'''
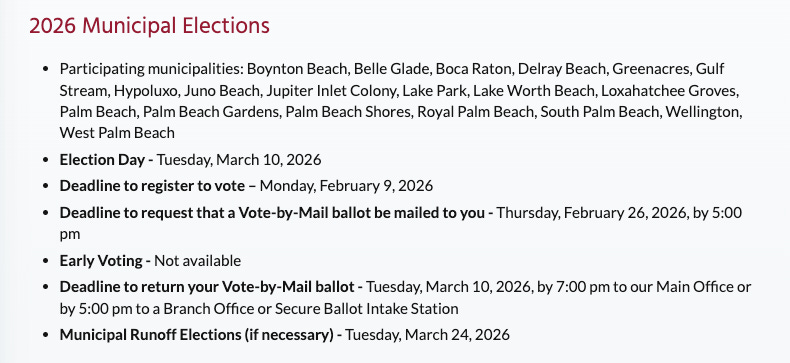Click Thursday, February 26, 2026 date text

[592, 213]
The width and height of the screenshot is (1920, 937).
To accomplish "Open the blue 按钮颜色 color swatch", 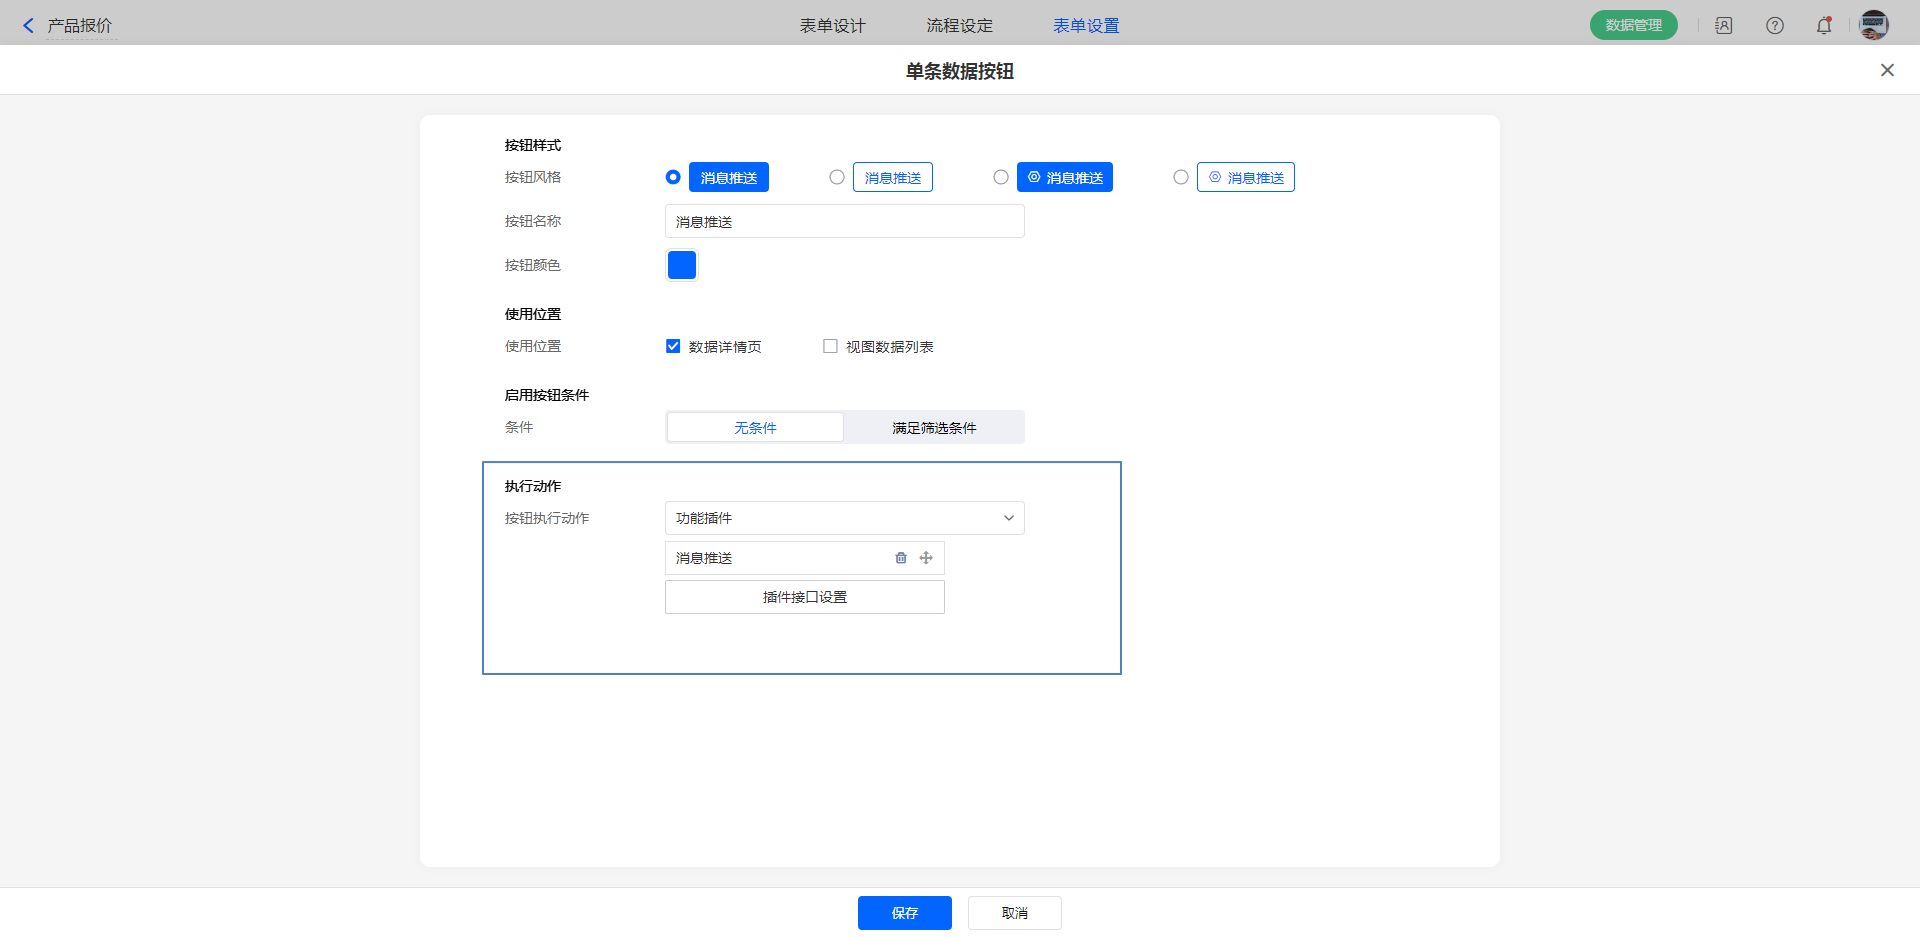I will (682, 265).
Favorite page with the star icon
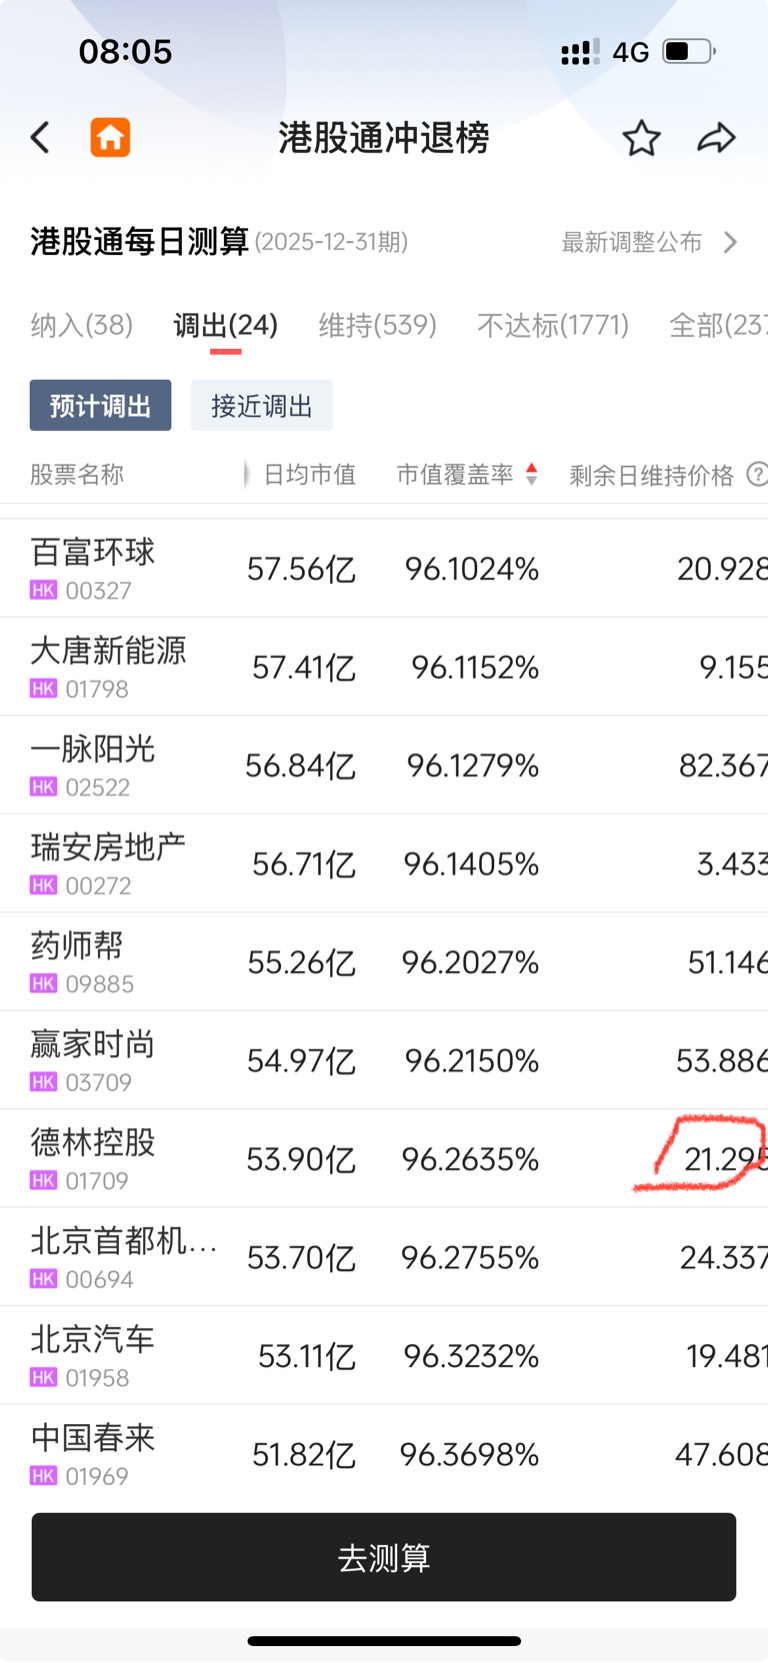Screen dimensions: 768x1663 [641, 138]
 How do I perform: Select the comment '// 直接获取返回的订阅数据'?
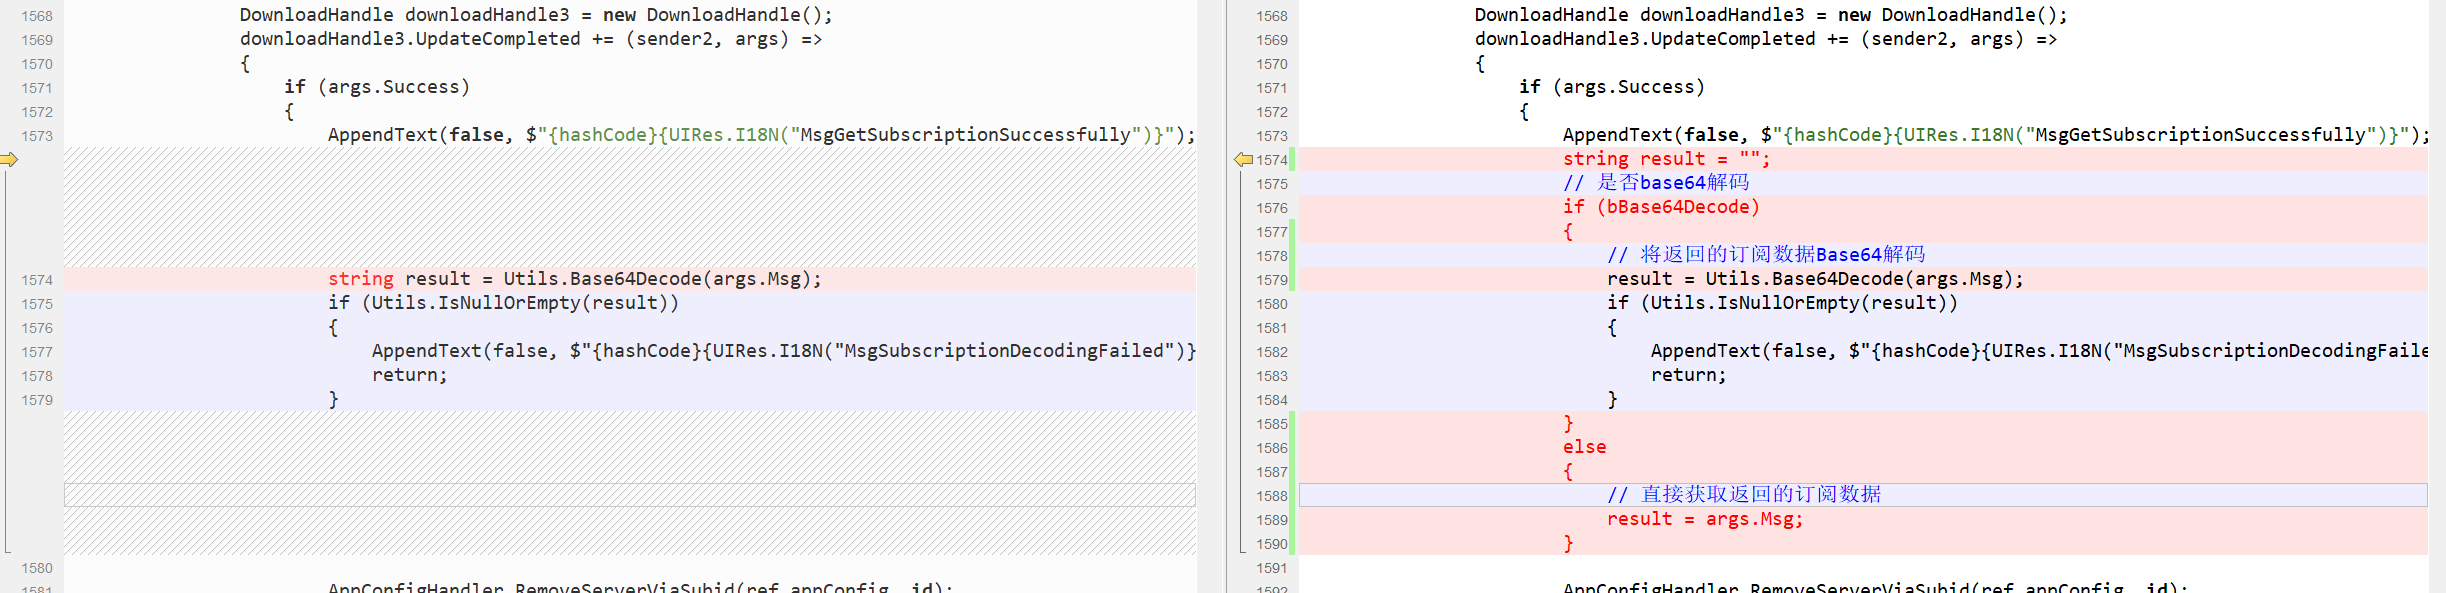pos(1743,495)
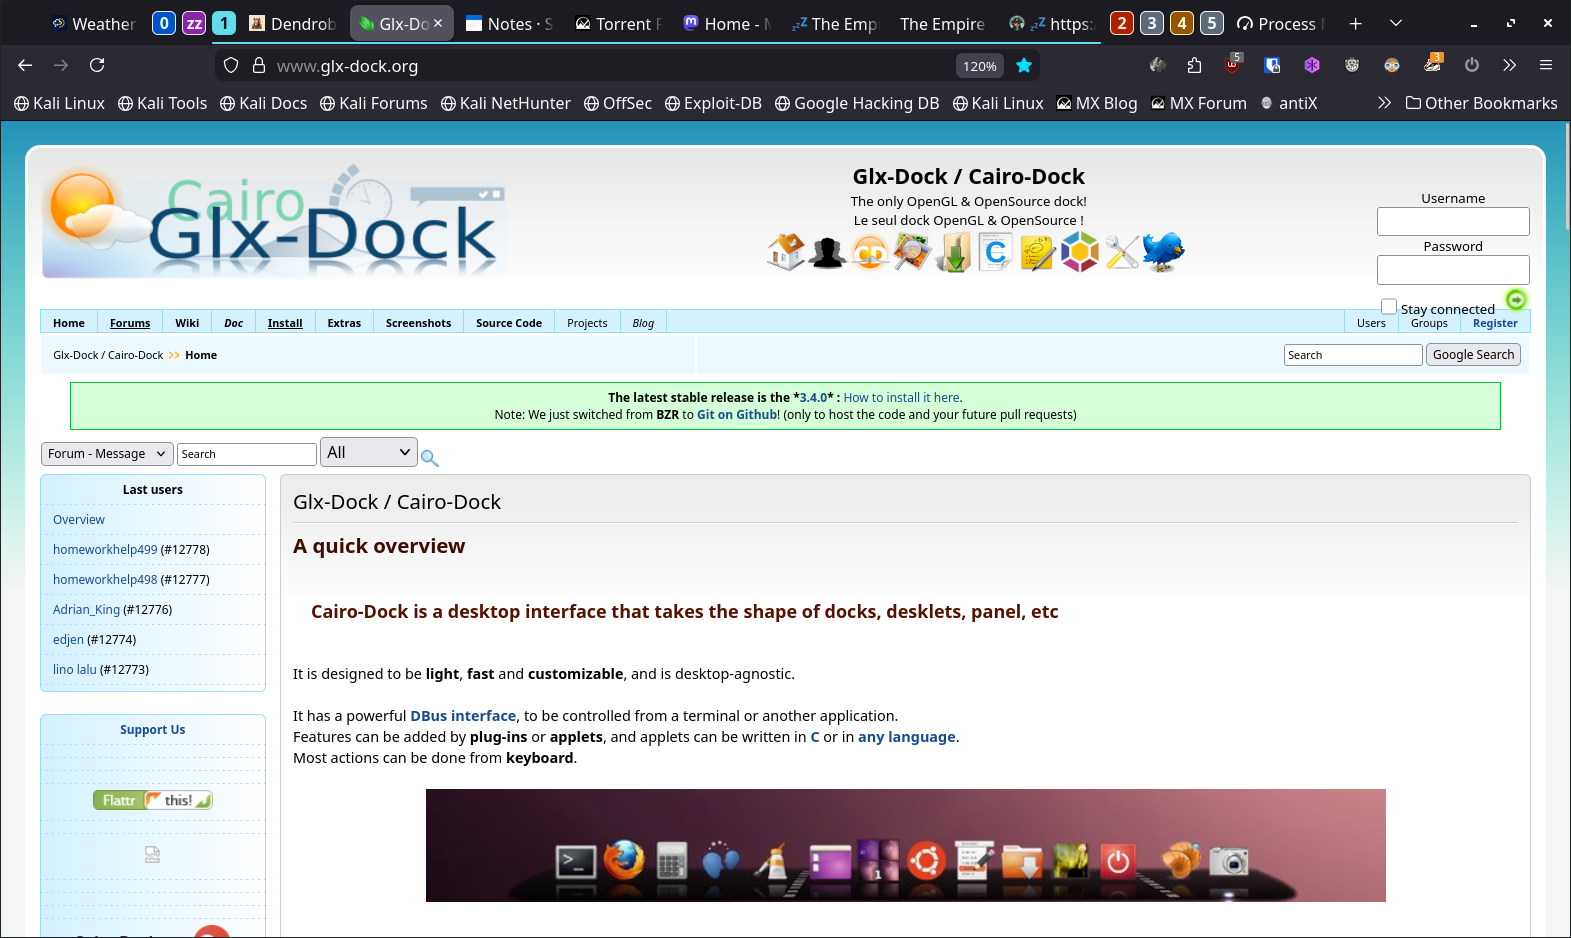The width and height of the screenshot is (1571, 938).
Task: Click the house icon in site header
Action: pos(786,252)
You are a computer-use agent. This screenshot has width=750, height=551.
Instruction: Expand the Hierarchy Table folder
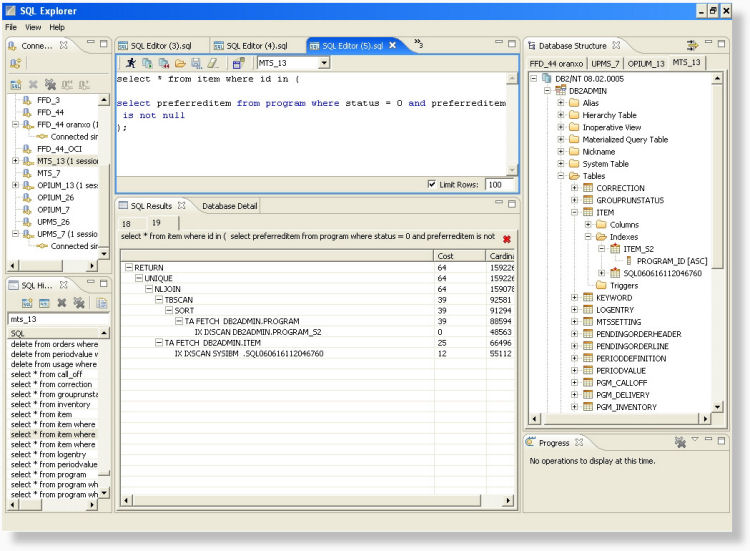(562, 115)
'''
All lines from the one containing "How do I perform: Select" through the end of the data are to be restated exactly, with nothing else and without the pictures.

 How do I perform: Select the comment '// 直接获取返回的订阅数据'?
pos(1743,495)
The width and height of the screenshot is (1571, 938).
Task: Click the house icon in site header
Action: pos(786,252)
You are a computer-use agent. This screenshot has width=750, height=551.
Instruction: Expand the Hierarchy Table folder
(562, 115)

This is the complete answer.